Estado de derecho

¿Cómo se fortalece el Estado de derecho? Sobre esta pregunta trata mi columna de esta semana para Excélsior, “Voto razonado” (6 diciembre 2014).

 

Estado de derecho

La semana pasada el Presidente de la República anunció un decálogo de acciones para fortalecer la impartición y procuración de justicia en el país. Aunque en su conjunto las acciones propuestas fueron criticadas por propios y extraños, en los próximos meses habrá —espero— un necesario debate sobre los méritos reales de cada una de las propuestas y su eventual implementación. No me detendré en ello en esta columna, sino en otras preguntas fundamentales que quizá han recibido menos atención.

De un modo u otro, el paquete de medidas anunciado busca fortalecer el Estado de derecho en México. Un Estado de derecho requiere que todos sus miembros —desde ciudadanos hasta políticos— estén obligados a cumplir la ley. Las leyes, por su parte, deben ser aplicadas de manera imparcial y proteger derechos fundamentales tales como la seguridad y la propiedad.

¿Cómo se fortalece el Estado de derecho? Una primera pregunta es si la mejor forma de fortalecerlo es mediante decretos o nuevas reformas a las leyes existentes. Sospecho que no y creo, más bien, que el problema de fondo radica en que muchas de nuestras leyes simplemente no se cumplen y, además, no se sanciona su incumplimiento de manera adecuada. Si violar la ley no se castiga, nadie debe sorprenderse porque no se cumpla.

¿Realmente el alcalde de Iguala se coludió con el crimen organizado a falta de una ley que se lo impidiera? ¿Las omisiones del gobierno estatal y federal frente a los graves indicios de uno municipal se deben a que faltaba una ley que los obligara a ello?

Un Estado (democrático) de derecho requiere que los grupos políticos más importantes acepten las leyes e instituciones establecidas y se adhieran a las reglas del juego (de nuevo, democrático) para acceder al poder. Así, la consolidación del mismo requiere de un largo proceso iterativo mediante el cual el imperio de la ley llegue a valorarse como un fin por sí mismo, independientemente de que las leyes no siempre favorezcan a un grupo u otro.

En contraste, el juego político dentro de un Estado (democrático, digamos) de derecho no consolidado es sustancialmente distinto al de uno consolidado. En este estado de cosas, grupos políticamente poderosos pueden no reconocer al régimen existente —con lo cual le quitan legitimidad— y, en el peor de los casos, buscarán derrocarlo por vías legales o no legales.

Pero si cada grupo político considera que sus rivales tampoco respetarán las leyes y reglas del juego democrático, la competencia por el poder y la resolución de conflictos puede estar plagada de sospechas, desconfianza y, en el peor de los casos, violencia.

La consolidación del Estado de derecho implica una aparente paradoja.
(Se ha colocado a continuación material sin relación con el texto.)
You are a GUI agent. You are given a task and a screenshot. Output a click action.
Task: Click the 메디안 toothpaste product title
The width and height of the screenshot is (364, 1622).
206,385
Va más allá de tener reglas y procesos electorales democráticos. Pero sucede que es imposible consolidar el imperio de la ley si los actores políticos no se adhieren a reglas básicas para llegar al poder.

Una monarquía puede tener reglas de sucesión claras, pero no implica un Estado de derecho porque la sociedad estará bajo el capricho del monarca y él estará por encima de la ley. Dos cárteles (criminales o partidistas) pueden lograr un pacto para distribuirse un territorio, pero ese pacto no implica un Estado de derecho porque un reparto o incluso una alternancia pactada entre élites no necesariamente responderá a las preferencias de los ciudadanos. La democracia es necesaria pero no suficiente para consolidar un Estado de derecho.

En una democracia, la ambición de unos es el mecanismo de control de otros. Por ello, los más interesados en vigilar, exigir y traer a cuentas a un mal gobierno son, en primer lugar, los líderes de los partidos de oposición. Por eso sorprende que, si el país o el gobierno federal están en crisis, los líderes de la oposición sigan actuando como si todo marchara igual que antes. Como si un pacto faccioso equivaliera a democracia.